There are few other horrors in American history that we so quickly dismiss because of the morally sound intentions behind them. African slavery was central to the development of American capitalism, but it was the right thing to do. The displacement of Native Americans opened up the space for westward expansion, but it was the right thing to do. World War II ended after the U.S. military attacked two Japanese cities with atomic weapons, but it was the right thing to do. Arguing the lasting benefits of slavery and genocide would get most people shunned from polite society, but the atomic attacks are rarely discussed without first acknowledging their overall benefits.

The other reason the bombs are not recognized as historical trauma lies in their intentionality, or lack thereof. Americans are taught that the bombs were necessary to end the war. If a person believes the bombs were necessary, then it follows that there was no decision to be made. Such a narrative removes human agency from the decision. Moreover, U.S. history textbooks often sanitize the attacks by employing passive language and obfuscating actors, so that "a bomb was dropped from a B-29'' comes about as close as you get to understanding responsibility and intentionality in the decision.

So why were the cities of Nagasaki and Hiroshima attacked with atomic weapons? Was it to send a message to the USSR? Sure. Was it an act of revenge for the Japanese Imperial Navy's attack on the military base in Pearl Harbor, as the homemade sign on the San Diego Cadillac said? Yep. Was it an effort to finally break the will of the Japanese imperial household and avoid an Allied land invasion? Absolutely. Was it because the bombs were so egregiously expensive and labor-intensive to produce that to not use them would have been seen as wasteful to Washington bean counters? Yes.

The U.S. dropped the bombs for all of these reasons. To deny there were political reasons for dropping the bomb does not diminish the history of the American men and women who fought in the war, but it does force us to consider what we mean when we say that the A-bombings were "necessary." America's history, like Japan's, is covered in keloid scars.

Say what you will about so-called historical amnesia in Japan, but people here have been engaged in a vociferous and public debate about the war that continues unabated today. In these debates, members of the Japanese military can be remembered as heroes, perpetrators or victims. Sometimes a single person could be all of the above. In the U.S., critical debates about the bombs and the people who dropped them are taboo, considered bad taste or even a personal slight against the grandfather who barely survived the Battle of Okinawa. Such was the backlash when, in 1995, Smithsonian historians attempted to present a nuanced history of the atomic bombings that the entire project was scrapped. All that remained was a shiny B-29 fuselage that reflected only the varnished, sanitized and limited story that some Americans demanded.

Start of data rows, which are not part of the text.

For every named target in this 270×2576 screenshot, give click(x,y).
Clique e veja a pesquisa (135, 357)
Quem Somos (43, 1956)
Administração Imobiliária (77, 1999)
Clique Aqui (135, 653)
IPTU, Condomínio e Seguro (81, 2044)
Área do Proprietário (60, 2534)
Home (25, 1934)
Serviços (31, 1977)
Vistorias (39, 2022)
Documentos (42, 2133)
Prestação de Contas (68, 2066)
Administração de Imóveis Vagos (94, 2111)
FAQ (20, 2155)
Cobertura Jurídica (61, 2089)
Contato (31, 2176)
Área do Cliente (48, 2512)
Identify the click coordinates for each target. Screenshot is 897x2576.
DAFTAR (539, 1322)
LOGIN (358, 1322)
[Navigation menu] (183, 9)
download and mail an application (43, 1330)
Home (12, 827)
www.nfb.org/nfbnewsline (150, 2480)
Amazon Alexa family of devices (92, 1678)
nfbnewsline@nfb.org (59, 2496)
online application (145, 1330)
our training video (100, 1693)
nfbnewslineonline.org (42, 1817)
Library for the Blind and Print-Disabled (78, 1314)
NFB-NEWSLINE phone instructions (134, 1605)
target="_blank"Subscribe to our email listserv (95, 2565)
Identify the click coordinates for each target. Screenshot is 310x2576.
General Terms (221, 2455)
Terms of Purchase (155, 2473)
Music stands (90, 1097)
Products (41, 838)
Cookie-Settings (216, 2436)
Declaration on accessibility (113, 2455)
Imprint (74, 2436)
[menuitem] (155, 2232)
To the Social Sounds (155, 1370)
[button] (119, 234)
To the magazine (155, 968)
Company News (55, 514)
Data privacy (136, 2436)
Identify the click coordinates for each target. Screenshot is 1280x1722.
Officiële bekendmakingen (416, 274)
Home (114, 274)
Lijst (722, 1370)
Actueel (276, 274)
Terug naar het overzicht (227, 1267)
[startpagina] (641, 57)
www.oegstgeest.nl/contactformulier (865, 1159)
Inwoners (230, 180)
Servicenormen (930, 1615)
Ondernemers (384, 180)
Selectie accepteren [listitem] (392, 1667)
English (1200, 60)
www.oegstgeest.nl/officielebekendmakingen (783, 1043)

Americans want to deal with the atomic bombs. A 2015 Pew Research Center study found that 56 percent of Americans think the use of the bombs were justified, down from 63 percent in 1991 and 85 percent in 1945. When we look at age ranges, the numbers are even more dramatic. Seventy percent of Americans 65 and older agreed with the decision to drop the bombs, a number that drops to 47 percent among 18-29-year-olds.

Though some American conservatives fear the president's trip is an "apology tour," nobody is asking him to apologize for the bombs. Not even Japanese peace groups, which are thrilled with the visit, are asking for an apology. Does anyone really think that the recent resolution between Prime Minister Shinzo Abe and South Korean President Park Geun-hye on the "comfort women" issue has meant the historical debates have ended? Of course not, nor should they.

I am not calling for an apology, nor an end to the debate on the atomic bombs. I want that debate to begin.